Russian Gay Literature
Some of the oldest original writing in the Russian tradition portrays
gay love. The 11th century "Legend of Boris and Gleb" tells of
George the Hungarian, who was "loved by Boris beyond all reckoning."
George's brother, who was canonized as St. Moses the Hungarian, inspired
part of the Kievan Paterikon, which dates to the 1220s. Moses refuses the
advances of the Polish noblewoman who has bought him as her slave, preferring
the company of her other male slaves. Most of the writing in Kievan Rus
and Muscovite Russia was done by churchmen, and when they mention homosexuality,
it is usually to condemn it as a sin.
Modern Russian literature and the Russian literary language date to
the beginning of the 19th century. The undisputed greatest figure of this
period is Alexander Pushkin (1799-1837), who set the standard for prose,
poetry, and drama in Russian. Pushkin himself was not gay, but he was what
we would call gay-friendly, confident enough to write to his gay friend
Philip Vigel about the relative merits of the latter's potential male bedmates.
Pushkin's references to homosexuality are light and humorous, but not disapproving.
The second great writer of Russia's Golden Age, Mikhail Lermontov (1814-41)
also had some familiarity with gay sex. In two bawdy poems written when
he was 20, he describes the sexual antics of his fellow classmates in the
Cavalry Cadet School.
A third major literary figure of the 19th century, Nikolai Gogol (1809-52)
was exclusively gay, but as a religious man he never acted on his desires
and spent his life repressing his sexuality. Gogol's stories and plays are
full of his fear of marriage and of any kind of sexuality involving women,
while his diary describes his strong romantic attachments to men. In his
later years, Gogol fell under the spell of a religious fanatic who eventually
induced him to fast and pray day and night until he starved himself to death.
Another literary giant, Leo Tolstoy (1828-1910) also had homosexual
attractions, which he describes both in his diary and in his autobiographical
Childhood, Boyhood, and Youth. He repressed these urges not only because
his views on sex were Victorian, but also because he was attracted to men
for their physical beauty, but to women because of their spiritual attributes!
Descriptions of the physical attraction between men appear in The Cossacks
and Anna Karenina.
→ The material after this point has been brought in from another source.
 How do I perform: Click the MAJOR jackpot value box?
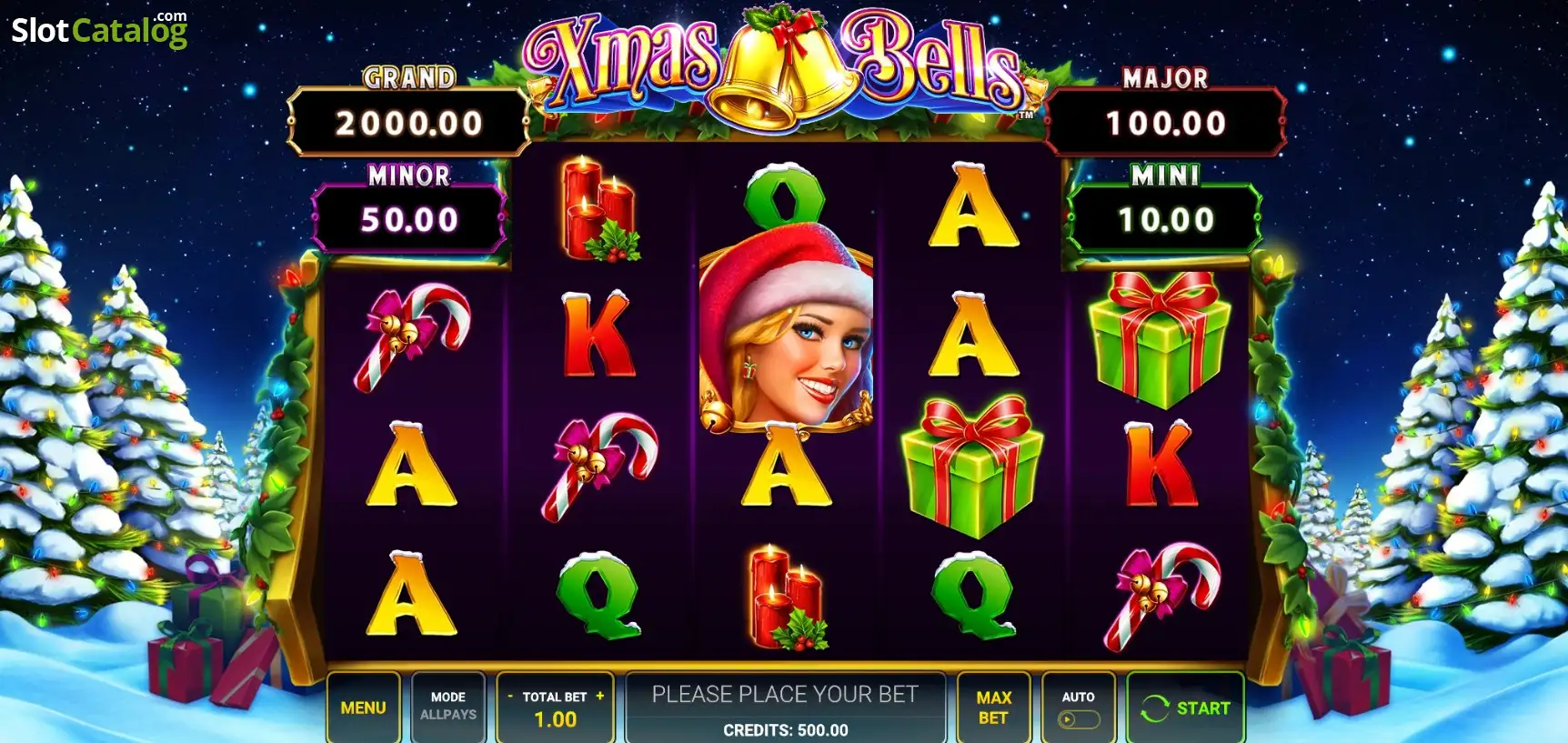coord(1166,122)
By the time Tolstoy wrote his last novel, Resurrection,
he had turned against all sexuality, and he portrayed homosexuality as one
more symptom of the moral decay of society.
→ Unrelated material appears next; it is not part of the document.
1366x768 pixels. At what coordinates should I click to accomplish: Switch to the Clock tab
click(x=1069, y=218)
The reforms and mood that accompanied the Revolution of 1905 prompted
Russia's first real flowering of gay literature. The most open and prolific
of the gay writers of this period, the Silver Age, was Mikhail Kuzmin (1872-1936).
Kuzmin, shown at right, wrote carefully crafted poetry on gay themes, setting
his works sometimes in contemporary Russia, sometimes in the Classical world
of ancient Greece and Rome. In 1906 he published the first Russian coming-out
novel, Wings, in which a young man learns to accept his sexuality, which
makes him feel as if he has grown wings. Kuzmin's poetry on gay themes was
praised by the greatest poets of his day, and he also wrote plays and short
stories about gay love.
Other gay or bisexual poets who wrote about gay love include Vyacheslav
Ivanov (1866-1949), Nikolai Klyuev (1887-1937), Sergei Yesenin (1895-1925),
and Ryurik Ivnev (1891-1981). The Bolshevik Revolution of 1917 eventually
reversed the gains of the previous decade. While gay writers continued writing,
gay-positive work was not encouraged under the Soviet regime, and after
1933, when Stalin recriminalized homosexuality, no gay-themed works were
published in the Soviet Union. The Soviet regime controlled every aspect
of the publishing industry, and persecution of homosexuals in Russia was
at an all-time high. This accounts for the half century of silence in Russian
gay writing.
There were gay writers among emigres, however, among them the memoirist
Georgy Ivanov (1894-1958) and the poet Anatoly Steiger (1907-44). One of
the most prolific gay poets, Valery Pereleshin (1913-1992), emigrated to
China and eventually to Brazil. Pereleshin's classically formed poems express
his multicultural background--he translated from Chinese and wrote poetry
in Portuguese. His verse memoirs, "Poem without an Object," describe
his gay love affairs, and he warns his readers, "My chronicle will
not be to the tastes of uncles and aunts--for half a century we haven't
gotten on, the breeders and I." Pereleshin's tour de force, Ariel (1976),
contains 169 sonnets, a poetic epistolary romance with a married man in
Moscow.
Writers at the same time in the Soviet Union risked
persecution and arrest. The Leningrad poet Gennady Trifonov spent four years
in jail in the 70s for circulating gay poetry. Yevgeny Kharitonov (1941-81),
shown at right, was harassed by the authorities even though he never published
his work during his lifetime. Kharitonov, who wrote experimental post-modern
prose, was highly respected by his straight writer-colleagues, even as they
disapproved of his open treatment of homosexuality. Not only does Kharitonov
show a surprising celebration of his sexuality (given the context), he even
claims it is a kind of divine gift directly related to his genius as a writer.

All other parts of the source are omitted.